In post 531 I complained about CFOUR finishing the AO-MO transformation in 2 hours while MRCC took 6 days, even with ABCDTYPE=STANDARD (which means we are not using the AO-based algorithm with better scaling):

nike wrote: 3) I think what we're seeing here is the difference between I/O cost vs CPU cost. A routine heavy in I/O might take much longer than a routine dominated by CPU even when the I/O routine has a much better formal scaling. In the case below, the AO-MO transformation took more time than the entire 30 iterations of CCSDT.

Here you can see that:

30 iterations of CCSDT were done after 6352.998 minutes,
then the 3 spin cases for (Q) were done after 26496.881 minutes.

Here you can see that 6 days (8480 minutes) were spent in ovirt.f:

ovirt.f begins at: 2017-10-15 22:21:06
ovirt.f ends at: 2017-10-21 20:23:26

The first of these files suggests that CFOUR finished xvtran in 3346.44 seconds and xintprc in 2649.99 seconds (with ABCDTYPE=STANDARD, not ABCDTYPE=AOBASIS), so maybe you are right that the CCSDT is the bottleneck and not the AO-MO transformation, but the 6 days spent in ovirt.f compared to the 1.3 days it took for mrcc to converge CCSDT to micro-Hartree precision, suggests that ovirt.f is the major bottleneck here. I thought this could be improved by using an AO-based algorithm, but the fact that CFOUR finishes xvtran and xintprc in just a couple hours (instead of 6 days) even with ABCDTYPE=STANDARD, makes me think there's something in ovirt.f that can be majorly sped-up without even switching to an AO-based algorithm. Do you have any idea what might be going on here?

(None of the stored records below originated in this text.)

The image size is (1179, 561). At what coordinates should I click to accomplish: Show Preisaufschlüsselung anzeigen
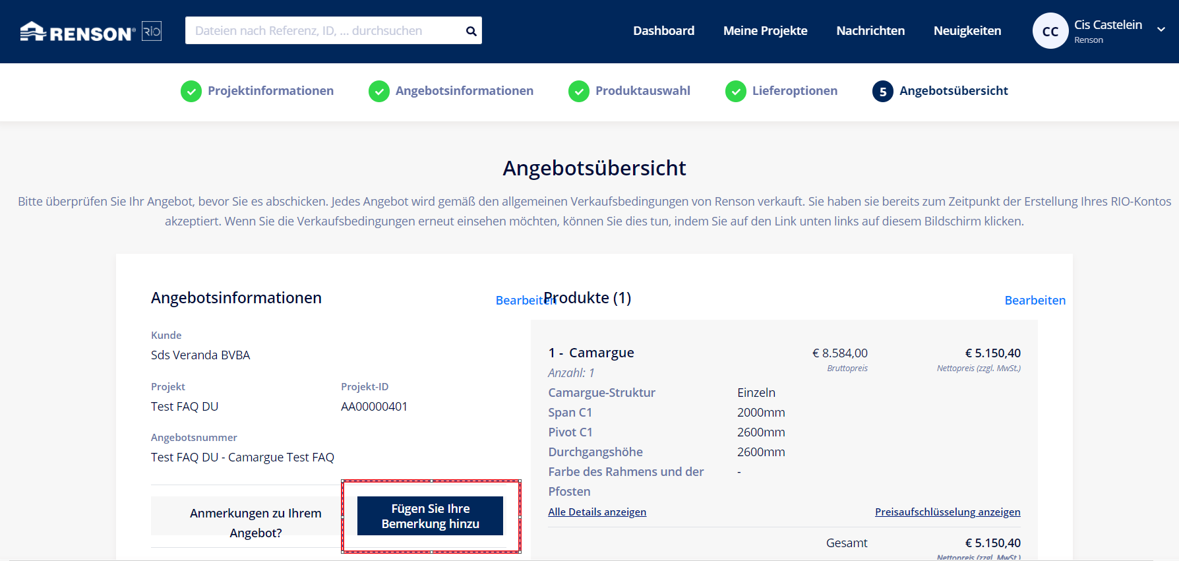[x=948, y=512]
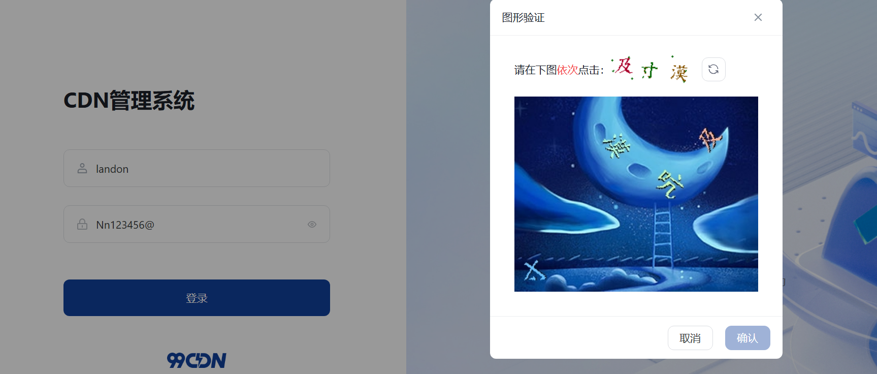877x374 pixels.
Task: Click the ladder in the captcha picture
Action: tap(663, 234)
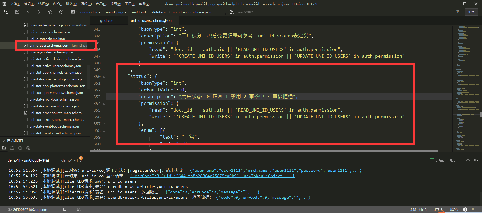Select uni-id-roles.schema.json in file tree
482x213 pixels.
pos(48,25)
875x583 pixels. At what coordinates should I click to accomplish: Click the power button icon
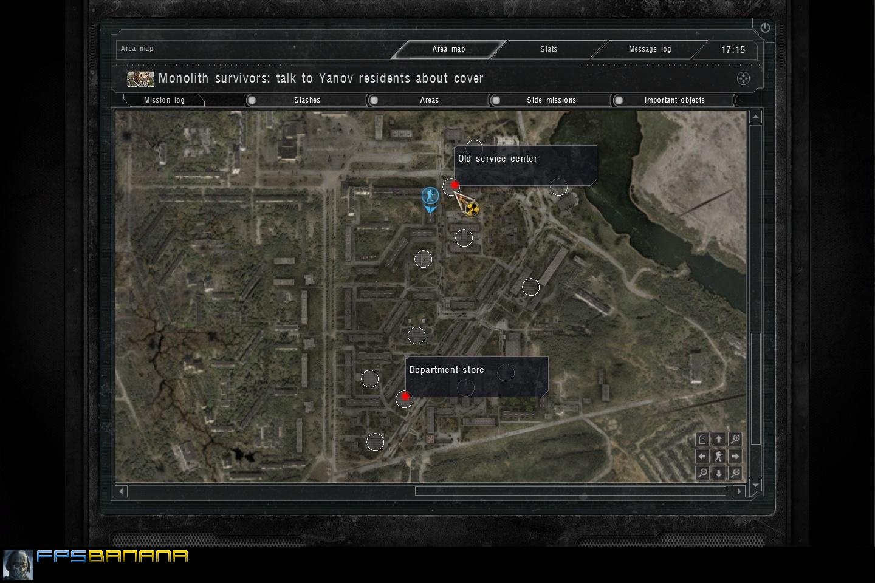coord(764,28)
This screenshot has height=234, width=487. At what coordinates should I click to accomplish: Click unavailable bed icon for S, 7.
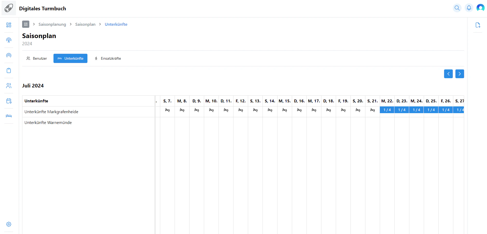click(167, 110)
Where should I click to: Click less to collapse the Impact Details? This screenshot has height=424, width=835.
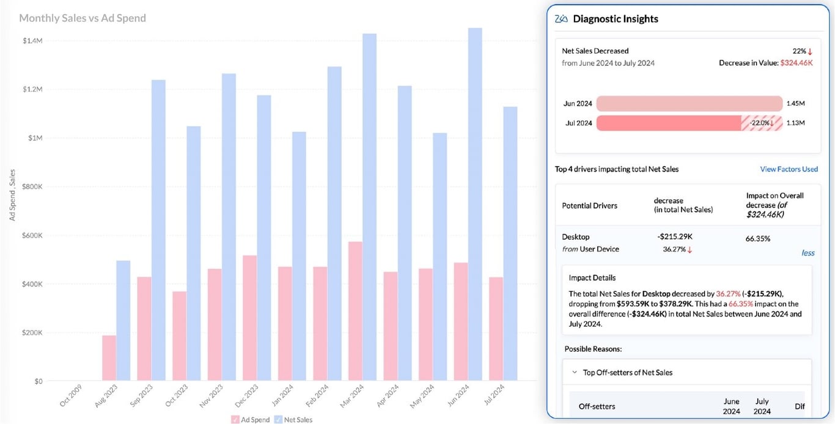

I received a reply from Kallay here

kallay wrote: Dear Nike,
different ways are only identical if the SCF is well converged.
3) We will look at this problem.


I wonder if any progress has been made on this?

The reason is because I am optimizing the exponents of some huge basis sets and when every AO-MO transformation takes 6 days, the optimization takes several months just to do 15 iterations of BFGS or Nelder-Mead. We have to do this many times for many atoms, so when it takes several months to optimize one set of exponents, the AO-MO transformation really what is stopping us from getting the project done.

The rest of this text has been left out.